┌─ GIVEN DATA
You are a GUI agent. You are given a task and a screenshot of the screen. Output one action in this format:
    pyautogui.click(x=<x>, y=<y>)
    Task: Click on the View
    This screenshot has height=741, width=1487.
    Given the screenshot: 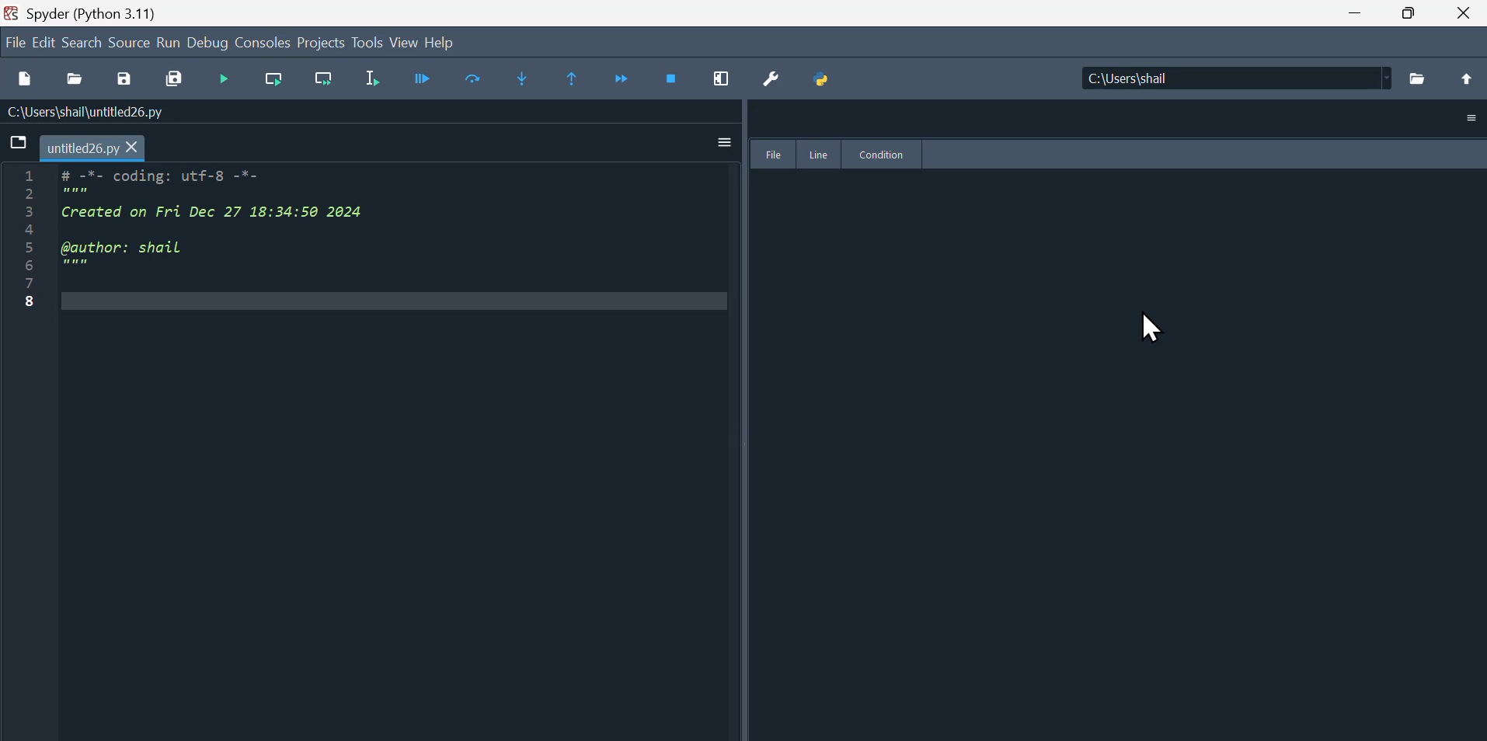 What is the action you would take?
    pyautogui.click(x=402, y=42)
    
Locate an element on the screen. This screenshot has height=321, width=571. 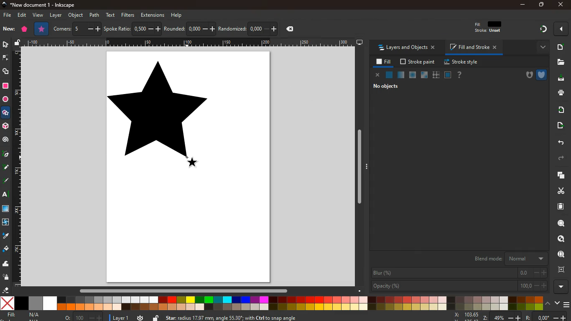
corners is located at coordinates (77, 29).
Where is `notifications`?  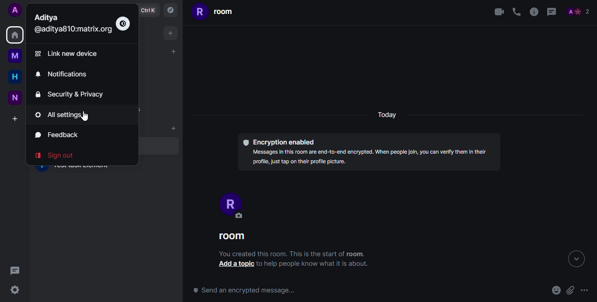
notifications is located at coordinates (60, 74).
└─
┌─ GIVEN DATA
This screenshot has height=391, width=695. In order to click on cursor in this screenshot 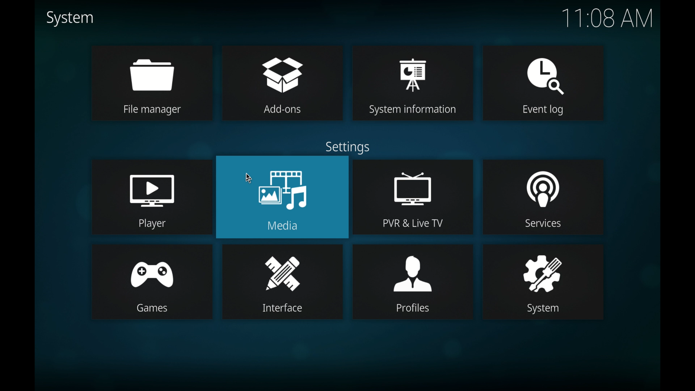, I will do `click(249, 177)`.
└─
Rewrite the entries from the line with "Locate an element" through the line with "notifications is located", swapping "screenshot" for "capture" and leaving everything else unchanged. Omit the pictures.

Locate an element on the screen. This capture has height=321, width=571. 
corners is located at coordinates (77, 29).
Where is `notifications`?  
notifications is located at coordinates (60, 74).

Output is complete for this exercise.